=== Begin Enclosure ===

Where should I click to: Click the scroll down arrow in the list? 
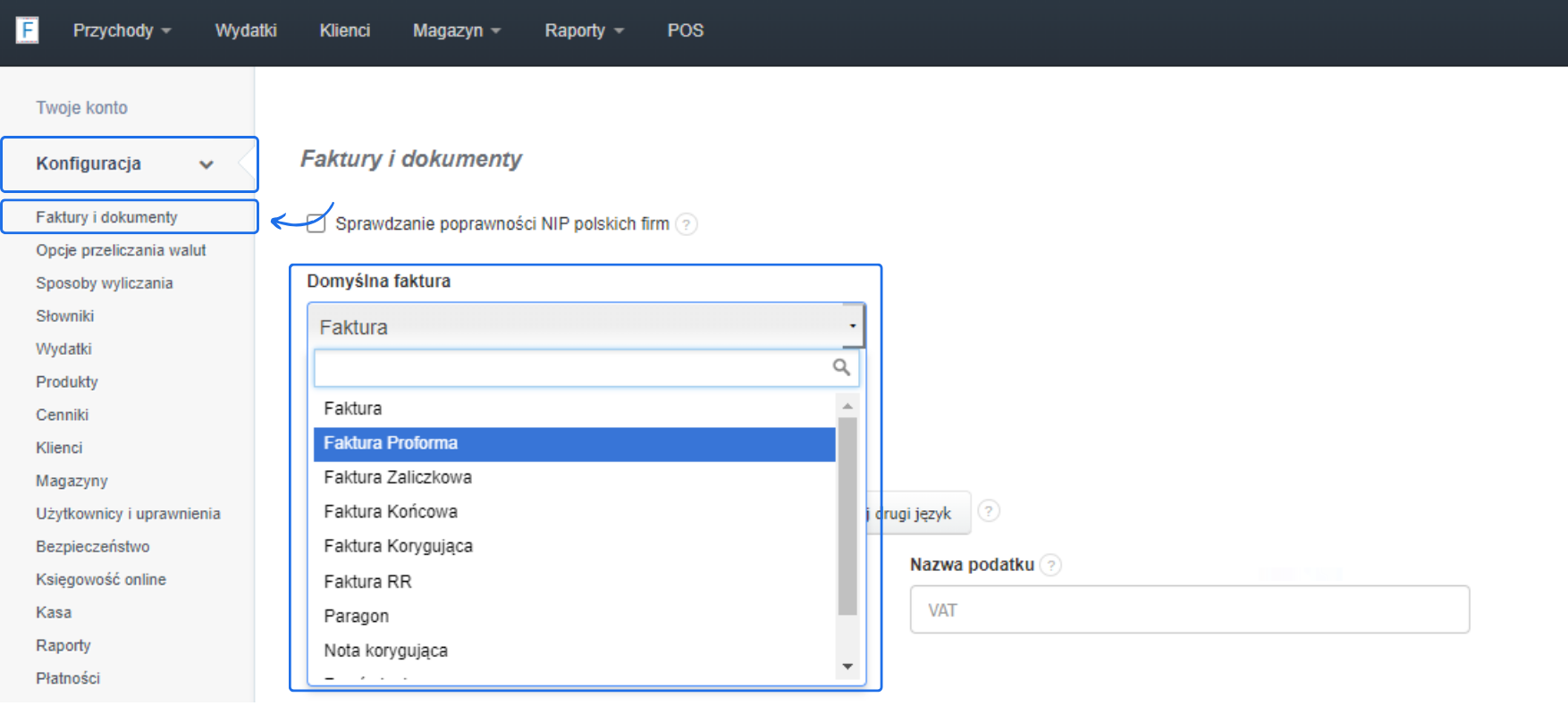click(x=847, y=667)
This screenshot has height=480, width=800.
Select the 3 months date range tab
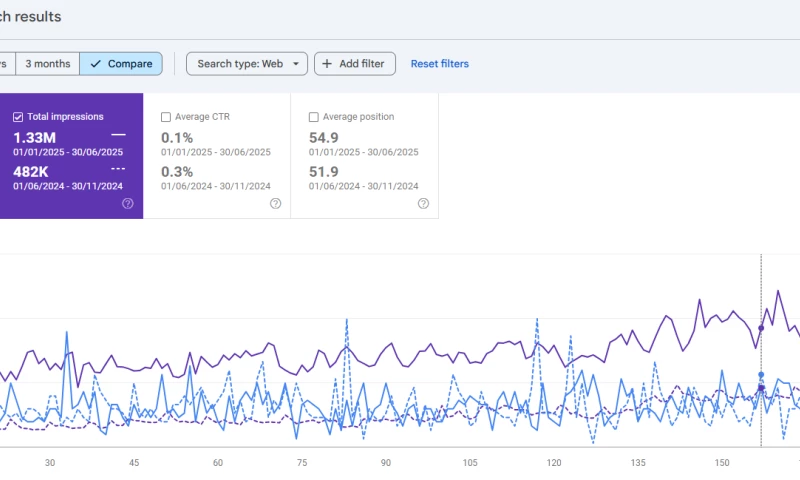click(47, 64)
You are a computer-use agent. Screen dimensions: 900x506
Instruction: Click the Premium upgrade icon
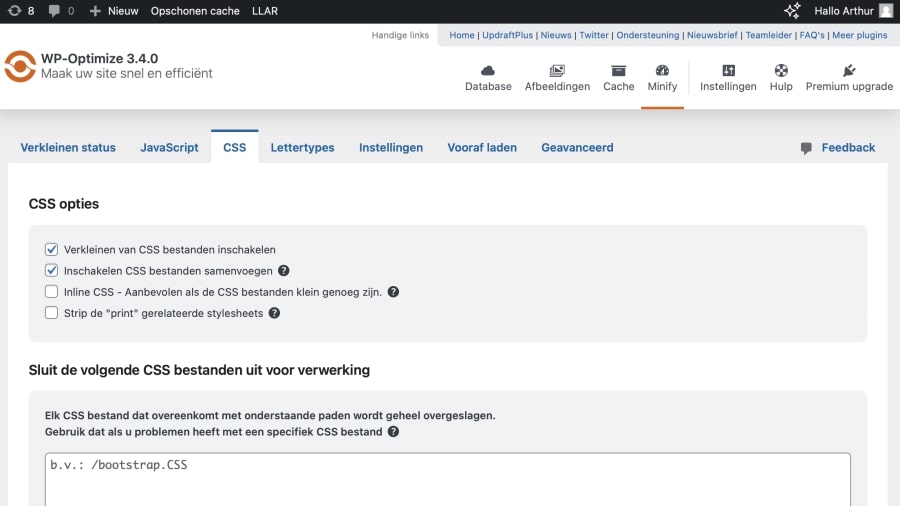point(849,71)
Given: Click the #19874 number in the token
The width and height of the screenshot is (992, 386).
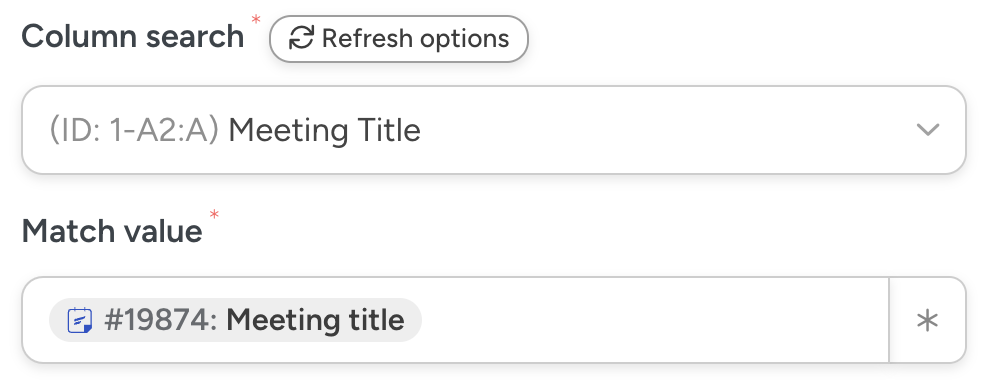Looking at the screenshot, I should pos(161,320).
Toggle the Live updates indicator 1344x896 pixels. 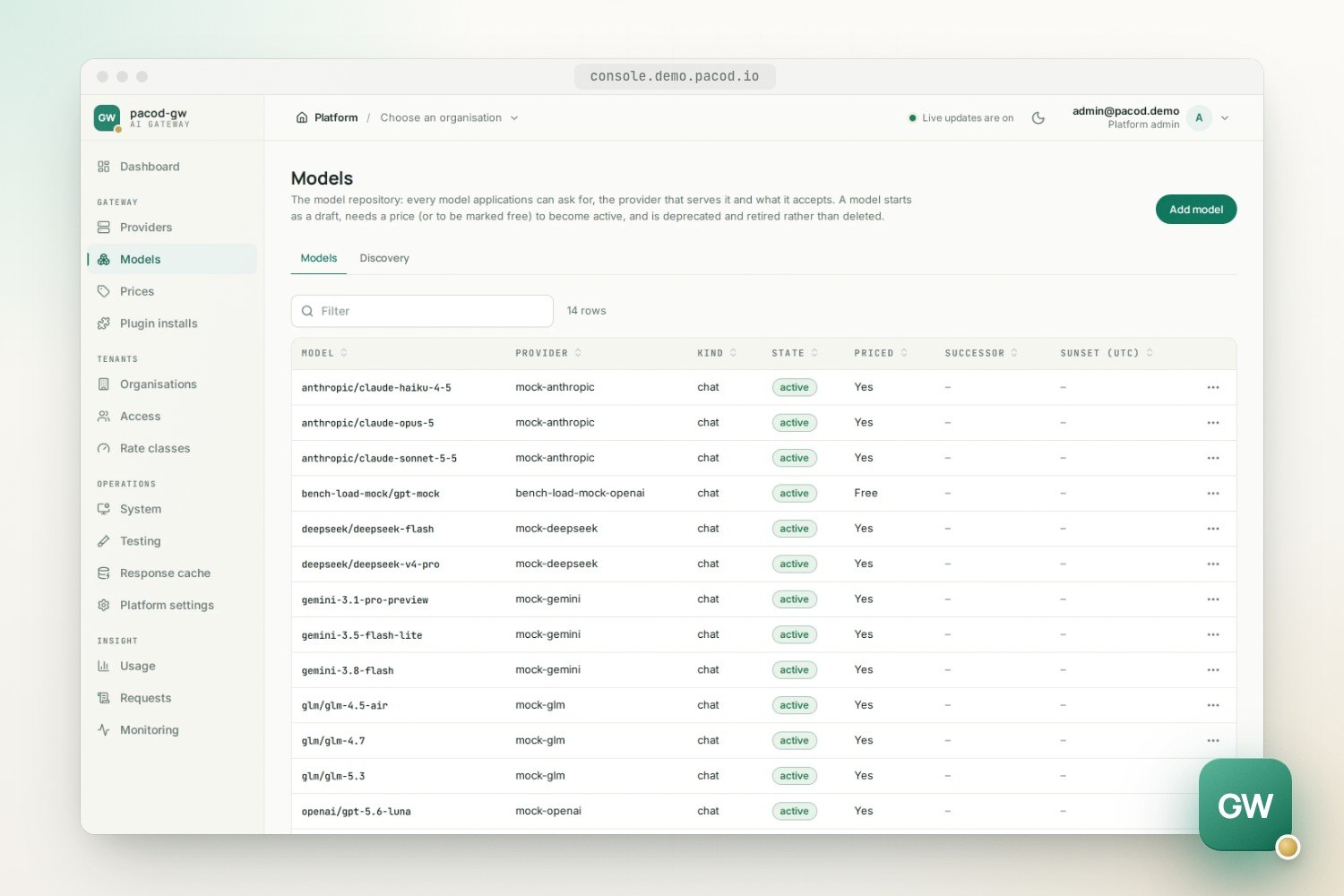click(961, 117)
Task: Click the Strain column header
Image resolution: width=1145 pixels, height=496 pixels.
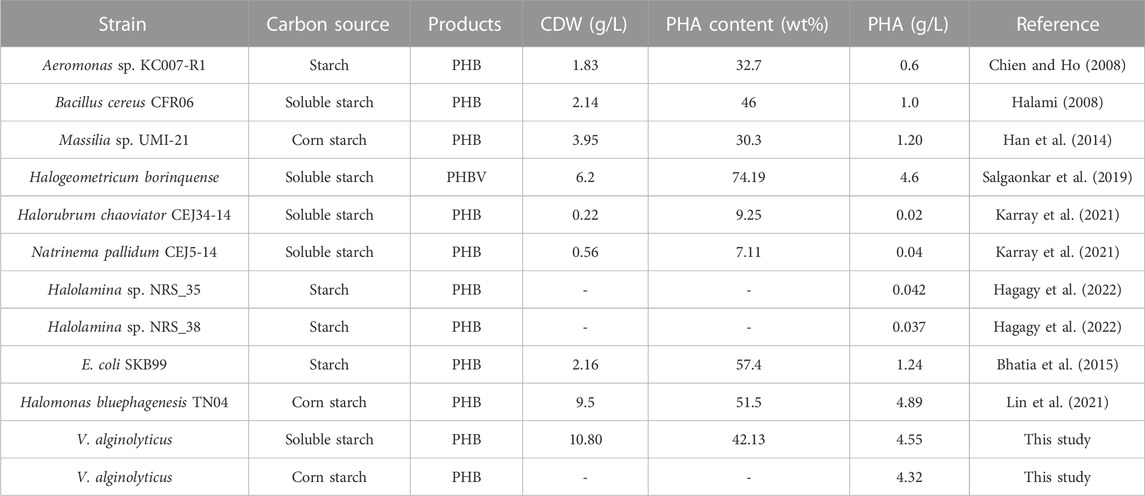Action: pyautogui.click(x=123, y=23)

=== End Enclosure ===

### Your goal
Exclude all pictures and reproduce exactly the lines from the one containing "Task: Click the Strain column header" through the final line of the entries above.

### Result for this exercise
Task: Click the Strain column header
Image resolution: width=1145 pixels, height=496 pixels.
Action: pyautogui.click(x=123, y=23)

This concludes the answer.